With the eclipse of socialism, state ownership is no longer seen as a political programme: a means to expropriate the capitalist class and build communism. We know that didn’t work. But pragmatists are realising that state ownership is the only solution for many areas of economic activity.
5 Responses
I like the idea of cutting out the middleman. We need to shower some attention on a man named Jeffery Smith who has been a tireless supporter of the concept of Earth Sharing. You can get a good overview of his ideas at https://www.progress.org/dividend/cdman.html
Bravo for Bolivia ;)
State ownership of utilities… (sniff sniff) you smelling what I’m stepping in? Smells like statism…
I know you are right, but with the gouging immorality today, the insane bonuses, rampant revolving door corruption, and vast tax levied on the energy profits to feed central government, what is the alternative? These are “public goods” wind, coal, gas – being sold back to us at prices determined by international speculators, aided by governments. Lets cut out the middleman.
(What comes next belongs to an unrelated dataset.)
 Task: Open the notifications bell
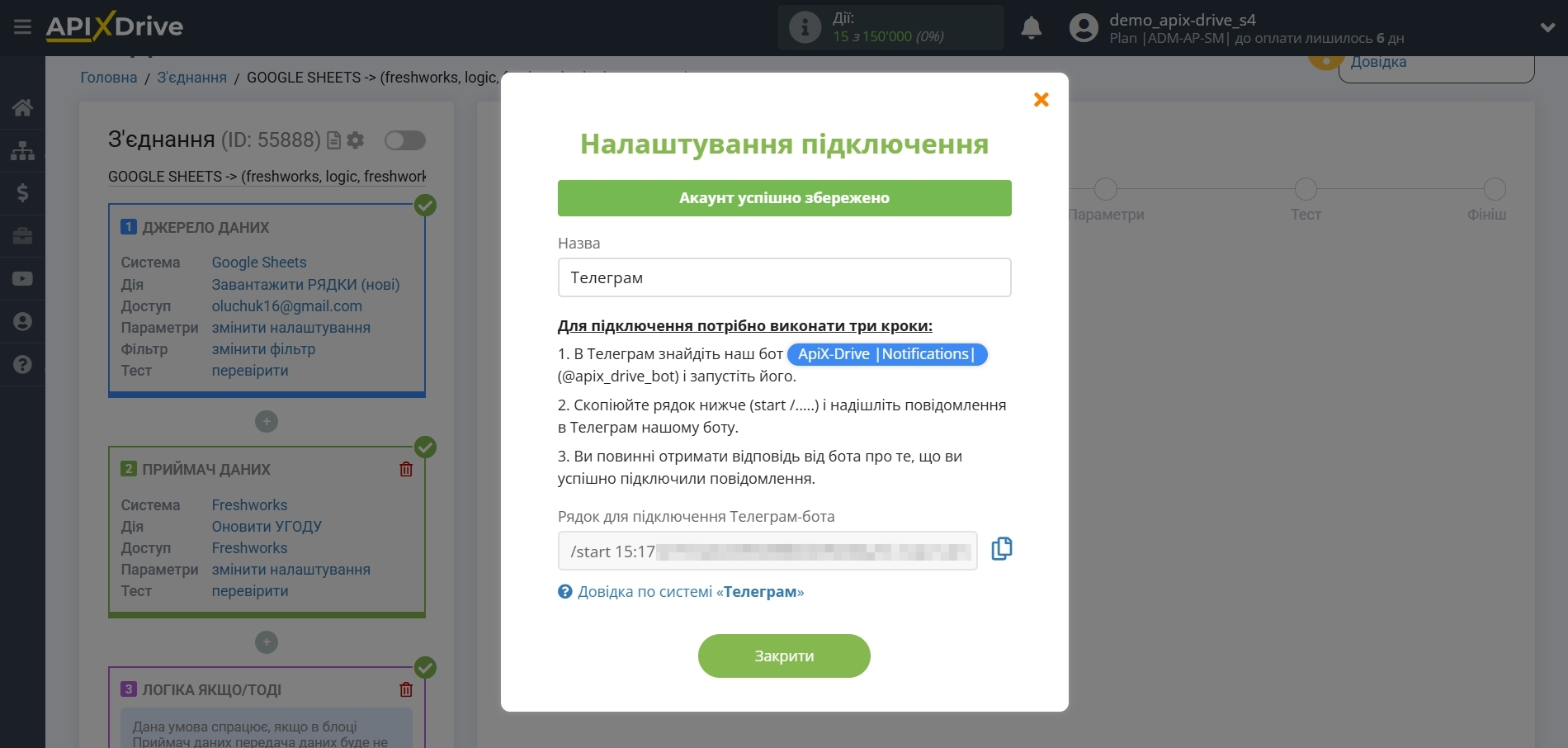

From your diatribe a few things are evident. One you seem to of missed the thirteen years of labour government who did absolutly nothing on forming a coherent energy policy or indeed regulating any of the privatised business. Their ineptitude was the reason I chose to install my own pelton turbine. Secondly our bills are higher because VAT was added as well as ‘green’ surcharges. And finally you entirely glossed over the fact that by privatising these utilities reduced government expenditure by 25%. Not one single one of them turned a profit or even broke even. You may believe that governments have a bottomless pit of cash but one glance at Europe demonstrates otherwise. I suspect you are also too young to recollect pre thatcher britain with the constant strikes, wage rise demands exceeding 30 and in some cases 40%. The rolling blackouts, being bailed out by the IMF, rubbish uncollected piled high in the streets. Business struggled to raise finance due to taxes on unearned income being over 90%. Restrictions on taking money out of the country meant you could not take more than£50 per trip. The list was endless. Had thatcher not won then I suspect even the poorest nations would now be sending us aid!